--- START ---

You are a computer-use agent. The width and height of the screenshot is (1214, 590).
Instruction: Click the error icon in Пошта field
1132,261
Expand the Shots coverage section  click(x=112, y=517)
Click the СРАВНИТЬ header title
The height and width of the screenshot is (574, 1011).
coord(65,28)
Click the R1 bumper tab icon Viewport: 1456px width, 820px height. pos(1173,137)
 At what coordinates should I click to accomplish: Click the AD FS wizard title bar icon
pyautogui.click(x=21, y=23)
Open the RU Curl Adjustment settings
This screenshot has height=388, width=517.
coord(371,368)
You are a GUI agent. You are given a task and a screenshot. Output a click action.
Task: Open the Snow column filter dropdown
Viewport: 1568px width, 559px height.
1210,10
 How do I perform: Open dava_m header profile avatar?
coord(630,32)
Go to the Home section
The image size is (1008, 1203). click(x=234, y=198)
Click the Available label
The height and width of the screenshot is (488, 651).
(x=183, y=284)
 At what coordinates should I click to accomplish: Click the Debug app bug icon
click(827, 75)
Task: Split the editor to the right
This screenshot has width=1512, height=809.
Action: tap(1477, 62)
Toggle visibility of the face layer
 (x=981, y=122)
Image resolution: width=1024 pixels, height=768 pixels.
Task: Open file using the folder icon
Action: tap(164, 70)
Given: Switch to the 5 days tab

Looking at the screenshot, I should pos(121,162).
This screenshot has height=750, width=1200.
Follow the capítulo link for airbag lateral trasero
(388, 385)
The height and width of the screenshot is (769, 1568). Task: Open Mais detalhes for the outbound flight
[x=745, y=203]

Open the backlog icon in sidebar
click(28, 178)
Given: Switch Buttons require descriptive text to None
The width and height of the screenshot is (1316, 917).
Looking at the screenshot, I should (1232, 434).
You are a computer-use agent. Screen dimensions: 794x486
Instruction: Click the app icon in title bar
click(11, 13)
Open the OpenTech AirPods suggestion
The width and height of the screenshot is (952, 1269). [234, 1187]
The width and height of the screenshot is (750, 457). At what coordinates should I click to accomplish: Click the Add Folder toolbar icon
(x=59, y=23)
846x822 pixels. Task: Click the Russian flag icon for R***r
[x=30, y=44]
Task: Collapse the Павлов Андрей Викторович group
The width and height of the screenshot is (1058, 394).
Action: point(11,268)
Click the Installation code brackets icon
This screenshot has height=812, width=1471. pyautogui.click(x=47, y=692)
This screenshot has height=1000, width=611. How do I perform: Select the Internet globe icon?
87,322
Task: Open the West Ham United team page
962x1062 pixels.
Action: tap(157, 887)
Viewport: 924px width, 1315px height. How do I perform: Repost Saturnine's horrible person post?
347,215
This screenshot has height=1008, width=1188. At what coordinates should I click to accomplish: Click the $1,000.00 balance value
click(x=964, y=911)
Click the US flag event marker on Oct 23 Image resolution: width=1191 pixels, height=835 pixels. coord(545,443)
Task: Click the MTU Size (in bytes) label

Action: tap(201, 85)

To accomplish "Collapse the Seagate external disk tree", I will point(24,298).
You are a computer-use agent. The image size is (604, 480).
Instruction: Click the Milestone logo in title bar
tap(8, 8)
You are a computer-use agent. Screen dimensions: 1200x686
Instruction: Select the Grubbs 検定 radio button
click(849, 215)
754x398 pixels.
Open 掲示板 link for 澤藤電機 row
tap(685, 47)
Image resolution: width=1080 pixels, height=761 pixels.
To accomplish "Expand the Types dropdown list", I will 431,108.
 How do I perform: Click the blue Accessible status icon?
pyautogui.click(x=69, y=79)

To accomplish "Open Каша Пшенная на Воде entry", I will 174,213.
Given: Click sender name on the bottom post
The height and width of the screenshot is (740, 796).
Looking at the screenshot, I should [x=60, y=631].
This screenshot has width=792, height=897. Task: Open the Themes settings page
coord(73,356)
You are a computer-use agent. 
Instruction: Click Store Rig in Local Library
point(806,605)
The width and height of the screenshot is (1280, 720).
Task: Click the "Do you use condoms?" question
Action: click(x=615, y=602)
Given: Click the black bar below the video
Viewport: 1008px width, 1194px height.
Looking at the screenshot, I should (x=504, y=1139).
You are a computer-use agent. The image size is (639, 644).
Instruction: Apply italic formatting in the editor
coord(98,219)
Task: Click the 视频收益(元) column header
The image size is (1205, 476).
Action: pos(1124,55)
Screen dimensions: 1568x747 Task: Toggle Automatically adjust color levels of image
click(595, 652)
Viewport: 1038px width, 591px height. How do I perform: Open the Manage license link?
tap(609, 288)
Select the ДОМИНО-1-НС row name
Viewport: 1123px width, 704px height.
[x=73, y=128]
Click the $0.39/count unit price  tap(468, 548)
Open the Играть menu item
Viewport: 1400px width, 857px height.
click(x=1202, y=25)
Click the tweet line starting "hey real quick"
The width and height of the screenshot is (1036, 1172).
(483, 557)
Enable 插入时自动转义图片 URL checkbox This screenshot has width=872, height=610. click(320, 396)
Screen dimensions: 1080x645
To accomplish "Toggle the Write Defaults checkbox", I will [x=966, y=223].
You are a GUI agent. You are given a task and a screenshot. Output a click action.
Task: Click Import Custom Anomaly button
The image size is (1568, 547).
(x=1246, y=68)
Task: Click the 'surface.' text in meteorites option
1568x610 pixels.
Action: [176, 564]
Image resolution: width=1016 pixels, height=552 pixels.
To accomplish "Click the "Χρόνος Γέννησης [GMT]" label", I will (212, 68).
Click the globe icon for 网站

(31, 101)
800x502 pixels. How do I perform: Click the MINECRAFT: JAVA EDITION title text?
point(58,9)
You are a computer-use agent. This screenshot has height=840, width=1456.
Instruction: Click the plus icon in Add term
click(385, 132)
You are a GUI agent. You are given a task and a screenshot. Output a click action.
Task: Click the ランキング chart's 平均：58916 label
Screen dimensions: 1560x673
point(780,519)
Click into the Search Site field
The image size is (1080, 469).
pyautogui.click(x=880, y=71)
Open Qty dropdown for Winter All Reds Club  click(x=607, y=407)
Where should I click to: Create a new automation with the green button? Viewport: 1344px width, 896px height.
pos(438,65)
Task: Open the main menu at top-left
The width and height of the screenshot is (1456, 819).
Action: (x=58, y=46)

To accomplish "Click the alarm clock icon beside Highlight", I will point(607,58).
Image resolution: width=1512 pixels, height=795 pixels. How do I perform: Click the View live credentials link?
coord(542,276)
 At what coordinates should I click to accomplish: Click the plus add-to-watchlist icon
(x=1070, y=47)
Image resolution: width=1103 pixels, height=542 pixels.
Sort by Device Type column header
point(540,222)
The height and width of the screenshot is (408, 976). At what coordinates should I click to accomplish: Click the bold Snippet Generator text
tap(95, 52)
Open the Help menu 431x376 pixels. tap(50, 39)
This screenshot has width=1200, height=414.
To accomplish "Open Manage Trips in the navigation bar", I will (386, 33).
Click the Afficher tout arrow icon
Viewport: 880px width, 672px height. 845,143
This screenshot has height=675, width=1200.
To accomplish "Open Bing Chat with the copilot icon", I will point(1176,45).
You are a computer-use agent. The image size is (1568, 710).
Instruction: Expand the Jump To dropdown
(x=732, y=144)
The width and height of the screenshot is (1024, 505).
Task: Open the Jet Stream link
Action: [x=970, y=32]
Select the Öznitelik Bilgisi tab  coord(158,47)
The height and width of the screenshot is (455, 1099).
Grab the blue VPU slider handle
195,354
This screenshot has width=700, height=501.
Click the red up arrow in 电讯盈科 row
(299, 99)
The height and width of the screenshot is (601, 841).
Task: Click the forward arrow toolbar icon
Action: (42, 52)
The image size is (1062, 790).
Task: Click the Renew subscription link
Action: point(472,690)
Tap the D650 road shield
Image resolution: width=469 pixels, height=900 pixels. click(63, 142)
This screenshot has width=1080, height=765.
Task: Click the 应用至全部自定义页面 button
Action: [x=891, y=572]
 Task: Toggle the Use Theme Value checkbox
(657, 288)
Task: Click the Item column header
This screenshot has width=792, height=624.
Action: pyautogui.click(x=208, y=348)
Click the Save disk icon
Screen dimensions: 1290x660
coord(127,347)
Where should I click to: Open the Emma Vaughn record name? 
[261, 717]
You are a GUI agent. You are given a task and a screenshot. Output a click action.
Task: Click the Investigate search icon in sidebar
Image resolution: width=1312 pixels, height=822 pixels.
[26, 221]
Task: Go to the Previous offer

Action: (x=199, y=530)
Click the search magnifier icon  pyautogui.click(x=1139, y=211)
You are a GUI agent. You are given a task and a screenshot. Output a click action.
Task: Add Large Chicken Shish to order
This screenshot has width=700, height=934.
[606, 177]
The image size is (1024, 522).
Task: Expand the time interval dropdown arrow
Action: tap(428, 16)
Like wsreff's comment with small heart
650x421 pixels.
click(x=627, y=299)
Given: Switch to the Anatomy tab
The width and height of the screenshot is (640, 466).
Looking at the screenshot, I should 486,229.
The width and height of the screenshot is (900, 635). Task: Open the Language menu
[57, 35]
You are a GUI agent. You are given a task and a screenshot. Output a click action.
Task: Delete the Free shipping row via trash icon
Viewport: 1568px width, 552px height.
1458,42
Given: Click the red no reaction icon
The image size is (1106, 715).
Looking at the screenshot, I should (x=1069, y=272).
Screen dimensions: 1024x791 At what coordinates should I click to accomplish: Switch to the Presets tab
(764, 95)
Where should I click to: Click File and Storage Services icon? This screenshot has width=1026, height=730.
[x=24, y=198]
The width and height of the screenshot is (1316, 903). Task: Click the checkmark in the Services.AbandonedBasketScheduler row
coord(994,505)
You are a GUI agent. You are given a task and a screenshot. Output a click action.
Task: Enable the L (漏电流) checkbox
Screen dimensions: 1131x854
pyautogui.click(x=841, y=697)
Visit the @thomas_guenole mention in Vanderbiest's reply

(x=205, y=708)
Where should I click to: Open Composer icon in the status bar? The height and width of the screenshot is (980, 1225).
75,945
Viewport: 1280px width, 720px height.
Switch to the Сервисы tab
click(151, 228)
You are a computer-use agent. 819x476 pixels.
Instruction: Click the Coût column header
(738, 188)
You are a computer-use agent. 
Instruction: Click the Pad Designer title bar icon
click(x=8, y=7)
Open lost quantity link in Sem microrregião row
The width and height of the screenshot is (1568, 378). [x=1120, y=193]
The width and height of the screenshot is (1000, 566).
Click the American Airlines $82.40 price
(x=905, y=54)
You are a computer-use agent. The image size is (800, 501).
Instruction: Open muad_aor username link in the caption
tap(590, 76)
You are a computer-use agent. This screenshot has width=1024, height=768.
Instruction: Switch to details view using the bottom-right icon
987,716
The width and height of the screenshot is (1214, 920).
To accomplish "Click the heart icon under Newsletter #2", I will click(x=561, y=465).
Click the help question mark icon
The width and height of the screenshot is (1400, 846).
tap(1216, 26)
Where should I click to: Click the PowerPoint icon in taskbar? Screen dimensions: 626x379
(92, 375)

--- END ---

WHAT YOU ARE ASKED TO DO — Every line above that holds the string "Enable" should be copied out.

RESPONSE TO THE TASK —
Enable 插入时自动转义图片 URL checkbox This screenshot has width=872, height=610. click(320, 396)
Task: Enable the L (漏电流) checkbox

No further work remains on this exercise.